Everything the extension stores lives locally in your browser profile on your device:

  • Captured evidence (screenshots, DOM snapshots, raw HTTP bodies, MHTML files, video recordings, tile checkpoints) — stored as binary blobs in your browser's IndexedDB, on your disk.
  • Case data (case names, capture records, subjects/dossier entries, your notes, hash manifests, timestamp proofs, the capture audit log) — same local IndexedDB.
  • Settings (capture options, timestamp endpoints, the operator identity you enter for report attribution) — the browser's local extension storage.
  • The egress log — a local record of every network request the extension has ever dispatched (timestamp, destination, request size, and the SHA-256 fingerprint of the request body). Kept so you can audit us; viewable on the options page.
  • Exports you request (PNG/PDF/report bundles/video files) — written to your Downloads folder by the browser at your explicit request.

None of this is transmitted to us or to anyone else. The extension asks the browser for persistent storage and holds the unlimitedStorage permission solely so the browser does not silently evict your evidence; that permission grants no network capability and no access to other sites' data.

The operator identity you enter at first run (name, organization, optional contact — used to attribute captures and reports) is stored locally, appears only in the evidence records and reports you generate and export, and is never transmitted by the extension.

3. Every network endpoint the extension can ever contact

The extension can contact only two kinds of destination: the UserSearch account service, to sign you in and confirm your account (opaque tokens only — never your evidence); and the timestamp authorities, to which it sends only anonymous cryptographic hashes. There are no others, and no feature — hidden or otherwise — ever sends your captured evidence, page content, or browsing history anywhere. All outbound requests are funneled through one choke-point module with a hardcoded allowlist of exact origins; a request to anything else fails, and every request is logged locally before any bytes leave your machine.

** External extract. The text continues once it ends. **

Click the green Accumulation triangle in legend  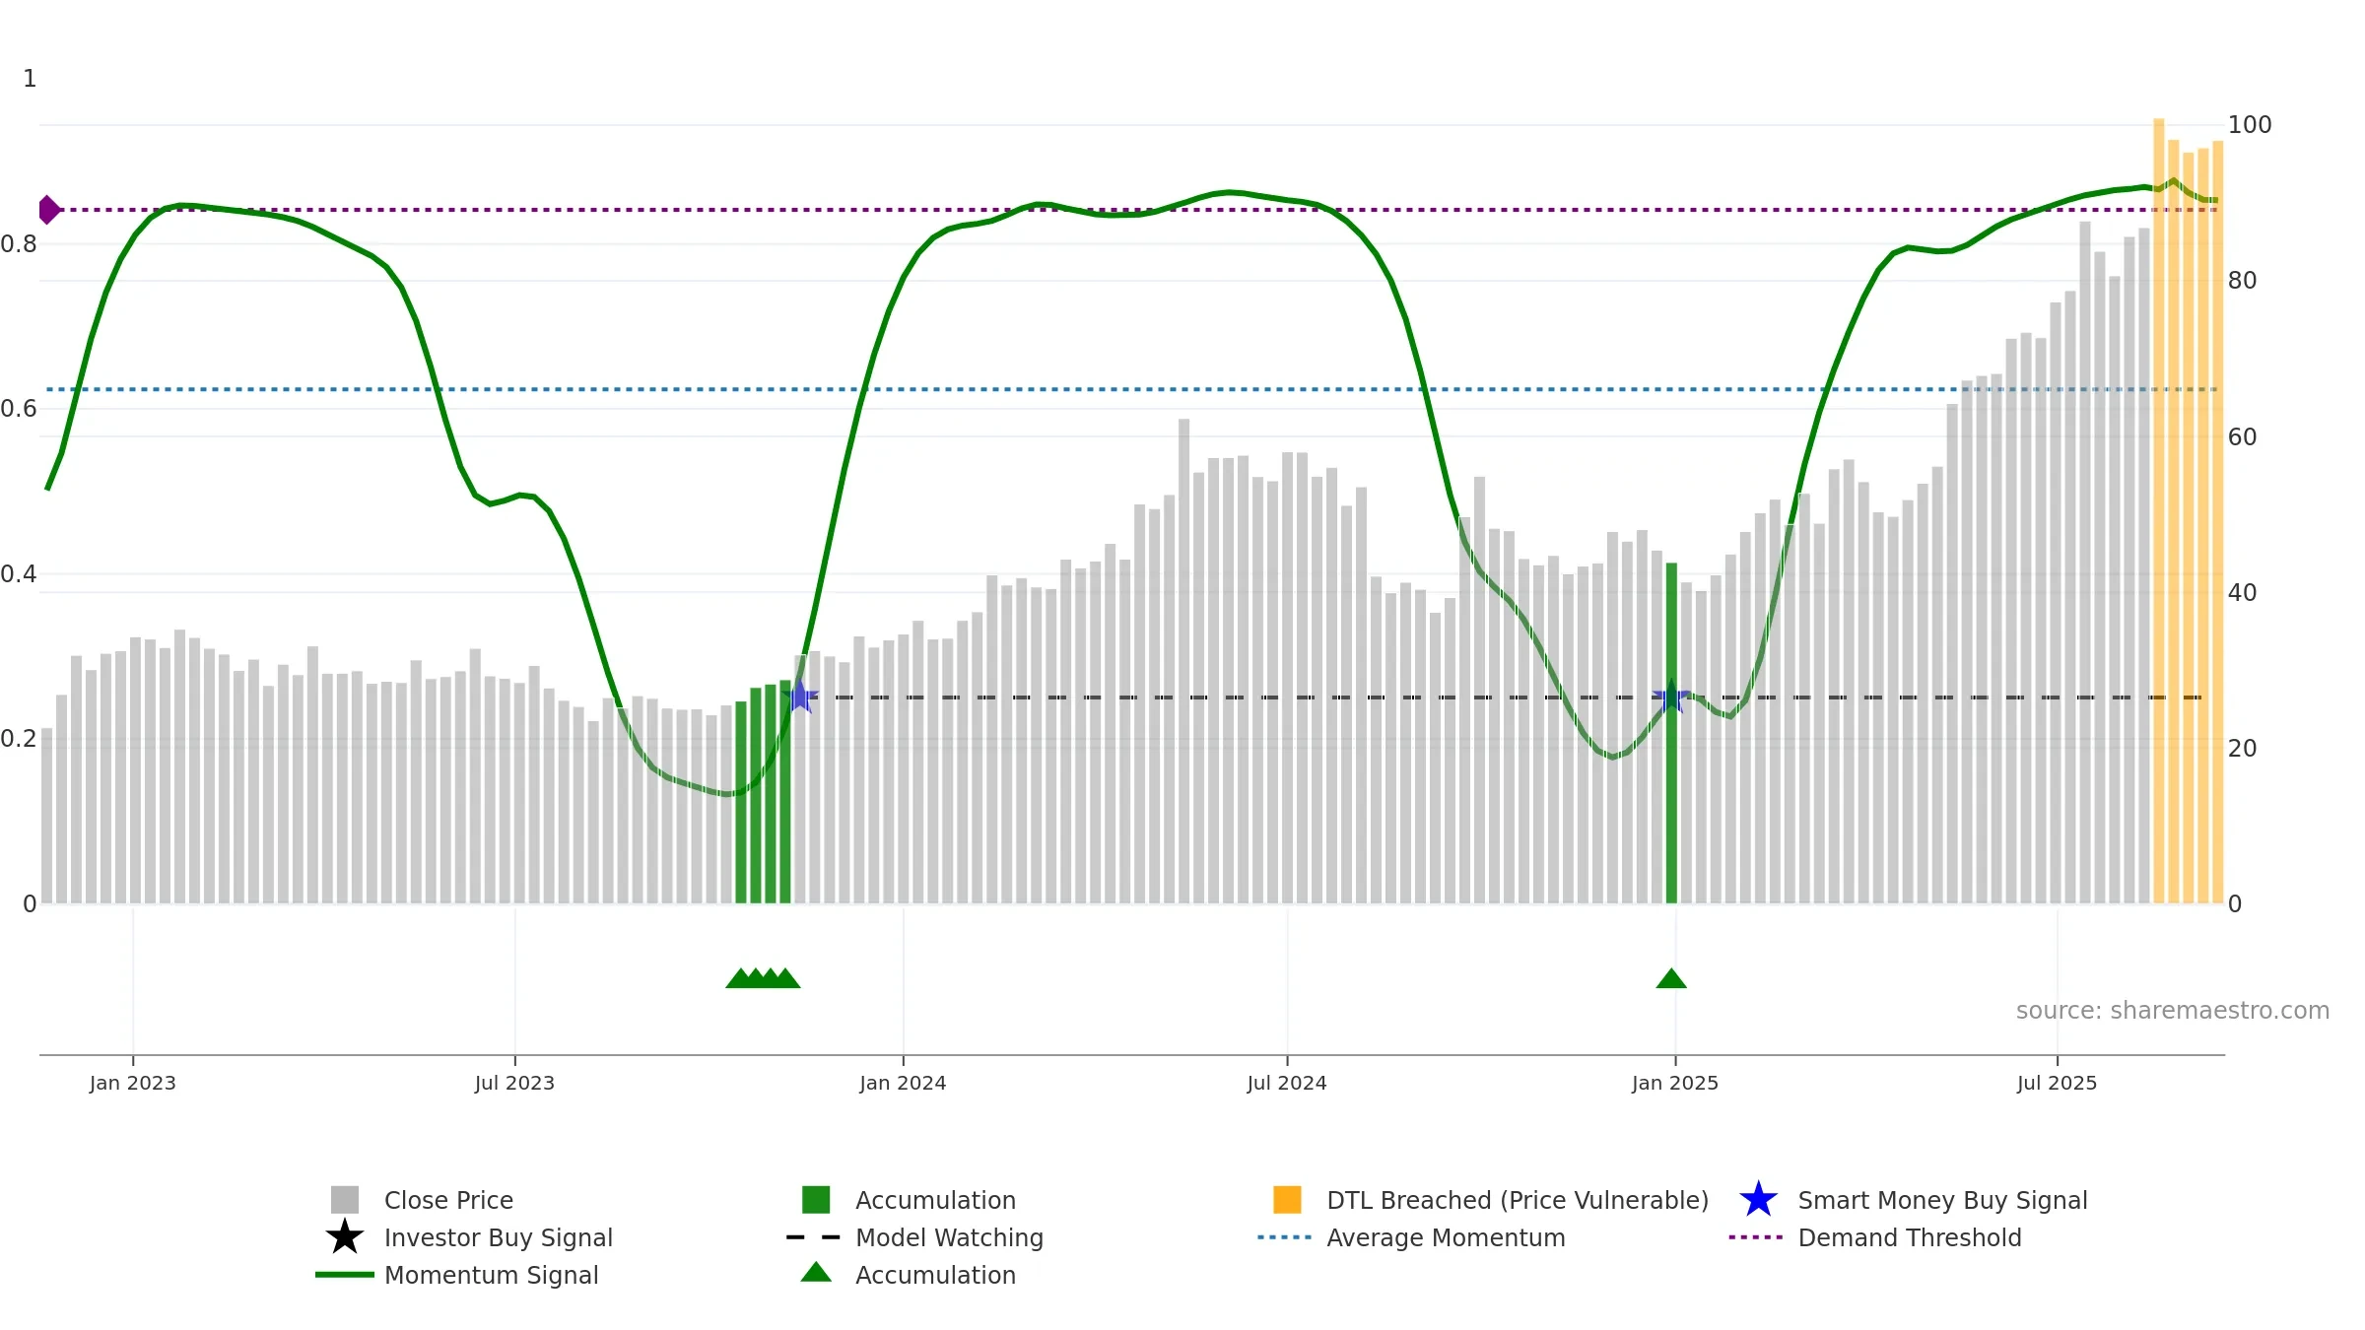(816, 1273)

3.1 UserSearch account service — required to capture

  • Endpoint:https://usersearch.ai (sign-in and licence checks).
  • When: when you sign in, and periodically afterward to confirm your account is still valid (for example when you open the extension, and once daily). No account traffic occurs at all until you choose to sign in.
  • What is sent: standard OAuth 2.0 sign-in requests. You log in on the UserSearch website; the extension itself only exchanges and presents opaque authentication tokens to confirm your account. It never sends your captures, page content, notes, URLs, or any evidence. As with any online service, our account server records standard access-log information (such as IP address and time) for the sign-in and licence requests.
  • What comes back: authentication tokens and a valid/invalid result, used only to unlock capturing.
  • Your account and email: Capturing requires an account, which you create with a verified email address (no name, no payment). Your email is held by UserSearch as part of that account — the extension never receives or transmits it; you provide it directly to the UserSearch website when you sign in. UserSearch may occasionally send newsletters and product updates about UserSearch and this extension to that address; you can unsubscribe at any time using the link in those emails or by contacting [email protected]. Your UserSearch account — including your email and its use — is governed by the UserSearch website Privacy Policy at https://usersearch.com/privacy-policy. This extension policy covers only the evidence and data the extension itself handles on your device.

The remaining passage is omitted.